If you find mold at any point in your spinach’s journey in your kitchen, throw it all out. Mold spores not visible to you will have spread everywhere and could make you sick if consumed. You should also check any other fruits or vegetables for mold that were stored nearby.
No, do not wash it or attempt to cook it. It’s bad. Tie it up in a plastic bag and get rid of it!
What Does Bad Spinach Look Like?
Typically bad spinach looks like any other vegetable when it’s starting to go bad. The leaves will wilt, turn yellow, and start breaking down into a slimy mess.
If you see mold or anything that looks like dirt, give it a closer inspection. If it’s just dirt, give the spinach a rinse under cold water. If it’s mold, get rid of it!
Bad Spinach FAQs
Can You Eat Spinach Past Use By Date?
No, you should not eat spinach after the use-by date.
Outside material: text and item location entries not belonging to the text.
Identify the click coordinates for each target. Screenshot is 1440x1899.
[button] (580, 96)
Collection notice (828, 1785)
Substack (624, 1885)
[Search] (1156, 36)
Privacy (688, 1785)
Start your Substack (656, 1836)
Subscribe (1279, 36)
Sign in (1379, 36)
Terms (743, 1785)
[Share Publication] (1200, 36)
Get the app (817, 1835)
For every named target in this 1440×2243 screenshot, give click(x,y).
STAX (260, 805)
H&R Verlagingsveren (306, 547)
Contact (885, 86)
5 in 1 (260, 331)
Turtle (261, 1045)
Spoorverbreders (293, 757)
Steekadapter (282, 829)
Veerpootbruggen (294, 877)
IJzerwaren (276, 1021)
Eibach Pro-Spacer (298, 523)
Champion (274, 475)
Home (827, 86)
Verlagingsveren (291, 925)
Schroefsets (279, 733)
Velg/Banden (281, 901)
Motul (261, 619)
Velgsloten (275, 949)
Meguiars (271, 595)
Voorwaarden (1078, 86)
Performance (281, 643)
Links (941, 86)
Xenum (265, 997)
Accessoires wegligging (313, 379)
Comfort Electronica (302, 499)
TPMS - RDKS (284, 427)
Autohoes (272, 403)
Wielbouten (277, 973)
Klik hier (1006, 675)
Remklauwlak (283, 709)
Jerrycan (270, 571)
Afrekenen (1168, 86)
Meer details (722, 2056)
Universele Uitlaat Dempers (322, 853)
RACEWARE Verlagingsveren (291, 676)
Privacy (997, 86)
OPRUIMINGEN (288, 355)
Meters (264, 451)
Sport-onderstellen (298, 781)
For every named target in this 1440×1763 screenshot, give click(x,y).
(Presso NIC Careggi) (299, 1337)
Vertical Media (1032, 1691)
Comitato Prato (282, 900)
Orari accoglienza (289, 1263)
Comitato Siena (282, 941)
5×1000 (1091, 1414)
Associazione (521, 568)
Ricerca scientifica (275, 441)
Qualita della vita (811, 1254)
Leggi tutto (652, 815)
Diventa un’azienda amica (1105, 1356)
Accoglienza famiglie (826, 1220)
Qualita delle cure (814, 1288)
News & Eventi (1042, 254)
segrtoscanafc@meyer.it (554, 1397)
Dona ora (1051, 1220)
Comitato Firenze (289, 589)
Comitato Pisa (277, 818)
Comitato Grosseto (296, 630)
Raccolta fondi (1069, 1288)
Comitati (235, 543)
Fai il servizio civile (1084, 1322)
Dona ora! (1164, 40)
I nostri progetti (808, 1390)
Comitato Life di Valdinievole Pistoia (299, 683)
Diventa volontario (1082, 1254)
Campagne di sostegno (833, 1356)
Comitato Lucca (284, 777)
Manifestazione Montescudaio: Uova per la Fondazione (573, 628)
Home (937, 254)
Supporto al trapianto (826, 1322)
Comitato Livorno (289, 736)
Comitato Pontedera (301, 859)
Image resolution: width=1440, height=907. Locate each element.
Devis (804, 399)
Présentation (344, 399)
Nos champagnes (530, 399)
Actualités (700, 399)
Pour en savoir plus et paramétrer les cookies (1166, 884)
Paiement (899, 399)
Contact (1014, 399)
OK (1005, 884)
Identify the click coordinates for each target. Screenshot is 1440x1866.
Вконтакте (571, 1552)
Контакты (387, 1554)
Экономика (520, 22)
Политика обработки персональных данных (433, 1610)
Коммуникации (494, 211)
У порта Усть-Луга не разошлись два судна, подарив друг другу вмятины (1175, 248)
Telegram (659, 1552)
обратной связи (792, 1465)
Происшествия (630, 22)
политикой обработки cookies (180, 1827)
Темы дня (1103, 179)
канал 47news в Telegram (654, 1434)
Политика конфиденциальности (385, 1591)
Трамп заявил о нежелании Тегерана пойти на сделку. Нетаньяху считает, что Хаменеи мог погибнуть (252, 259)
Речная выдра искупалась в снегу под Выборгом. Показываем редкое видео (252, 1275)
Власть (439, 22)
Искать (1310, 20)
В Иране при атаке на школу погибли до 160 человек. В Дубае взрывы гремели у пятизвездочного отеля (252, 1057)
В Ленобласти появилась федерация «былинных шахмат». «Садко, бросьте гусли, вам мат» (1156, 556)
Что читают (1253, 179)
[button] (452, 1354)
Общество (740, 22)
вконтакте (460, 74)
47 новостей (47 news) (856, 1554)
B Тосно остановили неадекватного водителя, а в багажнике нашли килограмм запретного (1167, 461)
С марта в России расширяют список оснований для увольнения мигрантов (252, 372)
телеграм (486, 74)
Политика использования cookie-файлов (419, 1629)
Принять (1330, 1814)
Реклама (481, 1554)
The sell-by date is there to tell you when the store needs to remove the spinach from their shelves. The use-by date is when the spinach is no longer safe for consumption, regardless of how it looks or smells.
What Happens If You Eat Bad Spinach?
In some cases, eating bad spinach can lead to more serious issues, such as food poisoning. Food poisoning can cause fever, chills, headache, and worse in severe cases. You should never use or consume bad spinach.
Is Wet Spinach Bad?
Wet spinach that is not slimy is not necessarily bad. However, it can start to deteriorate quicker than dry spinach. I recommend transferring wet spinach to a colander and allowing it to air dry for a bit before using or storing it.